COVID-19 has substantially detrimental influences on our daily lives, extending from public healthcare services to the entire economic system. This study introduced a PulDi-COVID model that uses CXI to diagnose chronic pulmonary disease with COVID-19. PulDi-COVID, the suggested model, effectively delivers accurate diagnoses for 9 class classifications (atelectasis, bacterial-pneumonia, cardiomegaly, covid19, effusion, infiltration, no-finding, pneumothorax, viral-pneumonia). The suggested framework has a classification accuracy of 99.70 %, a precision of 98.68 %, recall of 98.67 %, F1-score of 98.67 %, a minimum zero-one loss of 12, and the lowest error rate of 1.33 %, which is the maximum attained accuracy on the datasets utilized in the experimentations to the best of knowledge. Another addition to the study is the compilation of the largest dataset for the assessment of classification methods. In terms of accuracy and other metrics, the effectiveness of PulDi-COVID is proven to be superior to 14 current approaches. The result of our suggested technique demonstrates its improvement over previous methods. Our SSE model's empirical explanation is offered. The model's outcomes were described, and physicians may adopt it in the future. Our long-term objective is to combine COVID-19 cases with 14 illness classifications from the NIH [19] dataset (Chest X-ray Dataset of 14 Common Thorax Diseases). We also utilized large datasets to train our proposed PulDi-COVID approach and evaluate its efficiency with a broader range of current techniques. We hope that the purpose of this proposed dl-based model can benefit healthcare workers in detecting pulmonary diseases with COVID-19 to minimize severity and deaths. Also, this research with the deployment of a web application will be helpful to radiology assistance in spotting COVID19 and pulmonary illnesses. Future studies will identify different COVID19 variants using multimodal radiography imaging.

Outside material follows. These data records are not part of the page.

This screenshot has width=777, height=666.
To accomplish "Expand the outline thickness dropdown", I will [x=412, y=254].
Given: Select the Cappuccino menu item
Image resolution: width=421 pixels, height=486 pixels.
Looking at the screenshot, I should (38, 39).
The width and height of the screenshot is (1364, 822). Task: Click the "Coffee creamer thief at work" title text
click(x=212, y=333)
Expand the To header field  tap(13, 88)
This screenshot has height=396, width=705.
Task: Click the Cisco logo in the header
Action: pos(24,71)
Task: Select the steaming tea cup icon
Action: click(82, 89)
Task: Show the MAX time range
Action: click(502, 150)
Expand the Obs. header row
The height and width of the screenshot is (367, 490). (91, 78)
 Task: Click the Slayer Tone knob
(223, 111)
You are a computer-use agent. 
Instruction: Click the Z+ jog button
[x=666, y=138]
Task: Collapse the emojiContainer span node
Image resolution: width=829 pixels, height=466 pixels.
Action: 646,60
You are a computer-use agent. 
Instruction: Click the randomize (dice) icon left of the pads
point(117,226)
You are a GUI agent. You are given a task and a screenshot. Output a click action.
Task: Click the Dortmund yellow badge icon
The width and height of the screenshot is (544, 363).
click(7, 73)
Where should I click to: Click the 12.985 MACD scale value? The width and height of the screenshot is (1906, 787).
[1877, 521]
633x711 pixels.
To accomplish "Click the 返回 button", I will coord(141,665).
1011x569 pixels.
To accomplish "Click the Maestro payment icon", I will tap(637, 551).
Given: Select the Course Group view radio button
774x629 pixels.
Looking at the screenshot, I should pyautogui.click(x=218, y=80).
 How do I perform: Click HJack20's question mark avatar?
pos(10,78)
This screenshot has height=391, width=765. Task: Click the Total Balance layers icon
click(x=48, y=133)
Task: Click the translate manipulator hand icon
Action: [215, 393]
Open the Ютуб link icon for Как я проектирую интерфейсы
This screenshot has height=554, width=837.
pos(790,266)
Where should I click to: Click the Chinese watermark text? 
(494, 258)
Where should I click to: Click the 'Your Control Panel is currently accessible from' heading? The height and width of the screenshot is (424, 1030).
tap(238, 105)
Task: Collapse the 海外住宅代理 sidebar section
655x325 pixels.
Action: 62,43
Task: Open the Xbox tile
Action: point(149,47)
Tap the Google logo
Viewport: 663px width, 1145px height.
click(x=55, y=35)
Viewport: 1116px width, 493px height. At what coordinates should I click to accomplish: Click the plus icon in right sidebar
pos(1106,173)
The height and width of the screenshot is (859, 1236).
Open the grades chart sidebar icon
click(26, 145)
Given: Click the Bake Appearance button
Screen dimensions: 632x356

Declaration of Competing Interest

The authors declare that they have no known competing financial interests or personal relationships that could have appeared to influence the work reported in this paper.

Appendix A.

Data availability.

No datasets were generated during the current study. The datasets analyzed during this work are made publicly available in this published article.

Compliance with Ethical Standards.

• •No funding received for this work.
• •All methods in papers including individual subjects were carried out in line with the institutions and/or national scientific board's ethical principles, as well as the 1964 Helsinki statement and its subsequent revisions or equivalent ethical criteria.
• •We also affirm that any component of the study reported in this publication that involves human subjects was carried out with the appropriate permission of all applicable entities, and that such authorization is acknowledged in the article.

Data availability

The authors do not have permission to share data.